Intimal thickening - SM migration from media or circulating precursors and proliferation within the intima, ECM synthesis
How are neointimal SM cells different from medial SM cells
- do not contract but have the capacity to divide.
From where are intimal SM cells derived?
- Derived from de-differentiation of media SM, and in part from circulating precursor cells.
Described the pathogenesis of atherosclerosis?
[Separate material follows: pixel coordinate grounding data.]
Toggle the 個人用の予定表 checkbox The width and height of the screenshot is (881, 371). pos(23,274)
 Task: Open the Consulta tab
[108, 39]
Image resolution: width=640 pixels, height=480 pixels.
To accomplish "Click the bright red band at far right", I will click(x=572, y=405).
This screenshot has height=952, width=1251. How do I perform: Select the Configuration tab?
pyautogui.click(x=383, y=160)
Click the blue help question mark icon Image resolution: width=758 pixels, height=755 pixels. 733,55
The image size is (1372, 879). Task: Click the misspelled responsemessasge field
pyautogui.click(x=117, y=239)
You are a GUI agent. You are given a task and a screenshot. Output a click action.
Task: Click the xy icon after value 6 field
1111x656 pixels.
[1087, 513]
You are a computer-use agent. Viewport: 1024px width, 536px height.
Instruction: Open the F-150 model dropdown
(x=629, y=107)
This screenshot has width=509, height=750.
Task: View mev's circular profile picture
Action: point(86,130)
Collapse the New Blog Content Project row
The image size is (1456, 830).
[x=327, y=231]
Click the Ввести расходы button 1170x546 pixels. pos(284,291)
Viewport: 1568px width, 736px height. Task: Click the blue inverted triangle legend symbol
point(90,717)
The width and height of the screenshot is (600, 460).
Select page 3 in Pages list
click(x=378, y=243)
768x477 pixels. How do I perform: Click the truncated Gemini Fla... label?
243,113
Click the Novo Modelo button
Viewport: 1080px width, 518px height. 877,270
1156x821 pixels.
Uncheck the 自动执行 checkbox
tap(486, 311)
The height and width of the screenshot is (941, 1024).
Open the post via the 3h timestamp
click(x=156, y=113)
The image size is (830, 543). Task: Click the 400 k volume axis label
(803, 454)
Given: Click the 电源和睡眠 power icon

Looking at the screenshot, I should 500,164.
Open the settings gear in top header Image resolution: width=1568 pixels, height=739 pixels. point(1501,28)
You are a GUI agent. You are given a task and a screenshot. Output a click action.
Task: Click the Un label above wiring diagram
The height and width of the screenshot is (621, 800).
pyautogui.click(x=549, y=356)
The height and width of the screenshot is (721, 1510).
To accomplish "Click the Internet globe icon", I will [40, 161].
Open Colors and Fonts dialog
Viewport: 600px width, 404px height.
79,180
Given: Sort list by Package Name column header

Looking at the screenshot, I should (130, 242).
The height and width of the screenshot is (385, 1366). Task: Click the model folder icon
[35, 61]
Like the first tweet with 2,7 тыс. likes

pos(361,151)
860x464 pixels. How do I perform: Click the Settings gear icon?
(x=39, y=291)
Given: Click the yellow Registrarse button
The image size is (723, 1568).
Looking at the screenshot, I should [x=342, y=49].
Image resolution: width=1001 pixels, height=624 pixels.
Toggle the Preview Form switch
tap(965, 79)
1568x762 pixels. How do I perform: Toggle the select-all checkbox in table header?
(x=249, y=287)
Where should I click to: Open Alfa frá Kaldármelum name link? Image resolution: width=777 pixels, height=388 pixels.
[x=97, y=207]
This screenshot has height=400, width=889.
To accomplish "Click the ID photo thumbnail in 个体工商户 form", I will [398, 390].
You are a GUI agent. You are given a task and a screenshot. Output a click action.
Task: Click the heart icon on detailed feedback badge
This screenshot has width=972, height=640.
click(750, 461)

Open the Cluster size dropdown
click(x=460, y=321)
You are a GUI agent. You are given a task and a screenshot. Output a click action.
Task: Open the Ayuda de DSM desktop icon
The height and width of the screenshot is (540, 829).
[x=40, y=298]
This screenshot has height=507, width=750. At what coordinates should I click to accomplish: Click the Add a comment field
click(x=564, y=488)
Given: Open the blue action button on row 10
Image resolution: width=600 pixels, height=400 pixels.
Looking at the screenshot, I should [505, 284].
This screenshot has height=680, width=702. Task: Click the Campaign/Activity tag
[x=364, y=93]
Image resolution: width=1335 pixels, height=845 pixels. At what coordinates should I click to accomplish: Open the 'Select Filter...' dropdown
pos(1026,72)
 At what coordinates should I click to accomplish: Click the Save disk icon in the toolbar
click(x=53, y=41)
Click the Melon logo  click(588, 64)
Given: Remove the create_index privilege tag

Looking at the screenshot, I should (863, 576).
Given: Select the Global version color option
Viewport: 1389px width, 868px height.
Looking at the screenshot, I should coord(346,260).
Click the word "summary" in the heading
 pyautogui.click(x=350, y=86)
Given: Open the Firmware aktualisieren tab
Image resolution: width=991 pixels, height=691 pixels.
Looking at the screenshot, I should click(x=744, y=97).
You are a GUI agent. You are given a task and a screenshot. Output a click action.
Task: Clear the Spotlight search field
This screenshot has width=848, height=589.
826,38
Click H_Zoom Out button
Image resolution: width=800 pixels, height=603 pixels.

1) Chronic endothelial injury
2) Endothelial dysfunction – inc. permeability, leukocyte adhesion, monocyte adhesions and emigration
3) SM emigration from media to intimal. Macrophage activation
4) Macrophages and SMC engulf lipid
5) SM proliferation, collagen and other ECM deposition, extracellular lipid
What are the two most important causes of endothelial dysfunction?
1) hemodynamic disturbances
2) hypercholesterolemia. (other RF)
Where to plaques tend to occur?
- at ostia of BVs, along the posterior wall of the abdominal aorta, where there are disturbed flow patterns
What are the mechanisms by which hyperlipidemia contributes to atherogenesis?
1. Impairing endothelial cell function by increasing local oxygen free radical production.
2. Lipoproteins accumulate within the intima, are oxidized by oxygen free radicals locally generated by macrophages or endothelial cells.
3. Oxidized LDL is ingested by macrophages through a scavenger receptor, and accumulates in phagocytes, which are then called foam cells.
4. Oxidized LDL stimulates the release of growth factors, cytokines, and chemokines by endothelial cells and MØ that increase monocyte recruitment into lesions.
5. Oxidized LDL is cytotoxic to endothelial cells and smooth muscle cells and can induce endothelial cell dysfunction.